Was reading the latest Darwin Awards collection and found the story of a die-hard against the government fella who refused to wear a seat belt because he opposed mandatory seat belt laws. He died when the car he was in hit a patch of ice and rolled over. The driver and the other passenger, who both wore seat belts, survived with minimal injuries.
It struck me that this was a splendid example of the need to differentiate between the process and the outcome and where too many folks (Libertarian or not) fall down. A smart Libertarian in our story may think the government has no business mandating seat belts, but will make an independent assessment of risk and may (I would say should) wear a seat belt voluntarily because it can be statistically shown to save lives for fairly minimal effort and discomfort. It is the ideological idjit like our Darwin Award winner who refuses to wear seat belts simply because the government (appropriately or inappropriately) says you must.
It is tempting to have the government pass laws that say "you must breath, eat food, and drink fluids" or -- perhaps better -- "you must urinate and defecate at some point in your life" just to further clear the pool of potential voters who find conditioned reflex a preferable substitute for reason. But in fairness, it's not only Libertarians who indulge in such vices.

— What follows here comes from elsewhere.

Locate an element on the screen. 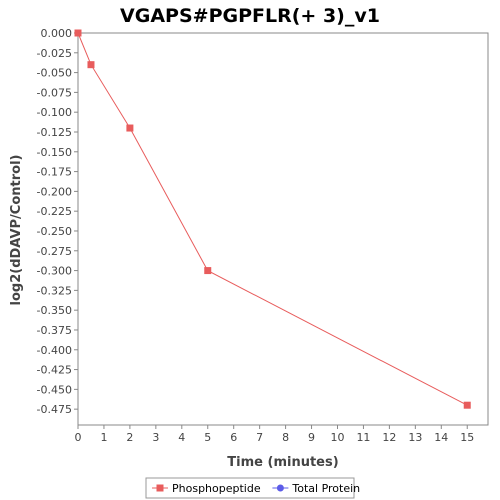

Search any ideological field and you will invariably find a subset of folks who will jump in front of speeding trains if they think liberals or conservatives are telling you not to jump in front of speeding trains. Indeed, in the modern world, given the complexity of information and the sheer number of critical places where voters need to make decisions, I must to some degree rely on trust of individuals and trust of principles or I become paralyzed. But as the Darwin Award winner in question demonstrated, you can take the matter too far.